S4. When must DRY win over deletability?¶
Answer: For genuine shared kernels — invariants that must stay consistent: domain rules (money rounding), wire/protocol formats (both sides must serialize identically), security/compliance checks. Duplicating these is the bug, because a change must propagate everywhere and a missed copy is a defect. The art is keeping the kernel small and stable — share the invariant, not the feature. Rule of thumb: DRY the invariants; duplicate the features.
S5. How does the data layer change the deletability calculus?¶
Answer: Code is reversible (cheap to delete); a schema is a one-way door (deletion needs a migration — coordinated, risky, irreversible). A feature that leaks into a shared table/column is barely deletable. So optimize-for-deletion applies most aggressively to code, and yields to deliberate up-front design at data and protocol boundaries. Features should own their data behind a boundary, not bolt fields onto core tables.
S6. What is strangler-fig, and how does it relate to deletability?¶
Answer: A pattern for replacing/removing an un-deletable subsystem: put a seam in front of it, route callers through the seam, build the new implementation behind the same seam, migrate callers slice by slice, then delete the legacy whole once its afferent coupling reaches zero. It's literally a deletability-manufacturing machine — it artificially drives the old subsystem's incoming coupling to zero so the un-deletable becomes deletable, without a big-bang rewrite.

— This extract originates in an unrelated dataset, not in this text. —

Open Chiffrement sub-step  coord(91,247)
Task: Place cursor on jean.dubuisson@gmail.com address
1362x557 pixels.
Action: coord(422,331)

S7. How do you measure deletability?¶
Answer: Afferent coupling per module (direct); change-coupling from git history (files that change together = effectively one un-deletable unit — surfaces hidden connascence); and the ground-truth "deletion experiment" — sketch the PR that removes a representative feature; its size and blast radius are that area's deletability. Avoid optimizing duplication-% alone — it can cause the wrong abstraction.
Professional Questions¶
P1. How do you enforce deletability in code review?¶
Answer: Treat new coupling as harshly as new bugs. Two questions: "If we deleted this feature next quarter, what would the removal PR touch?" and "What present need forces this shared dependency — could a copy keep the sites independent?" "It's more reusable/DRY/future-proof" is a red flag, not a justification, because reuse is paid for in deletability. Push back on common/ entries, one-impl interfaces, feature concepts leaking into core types, and flag-growing shared functions.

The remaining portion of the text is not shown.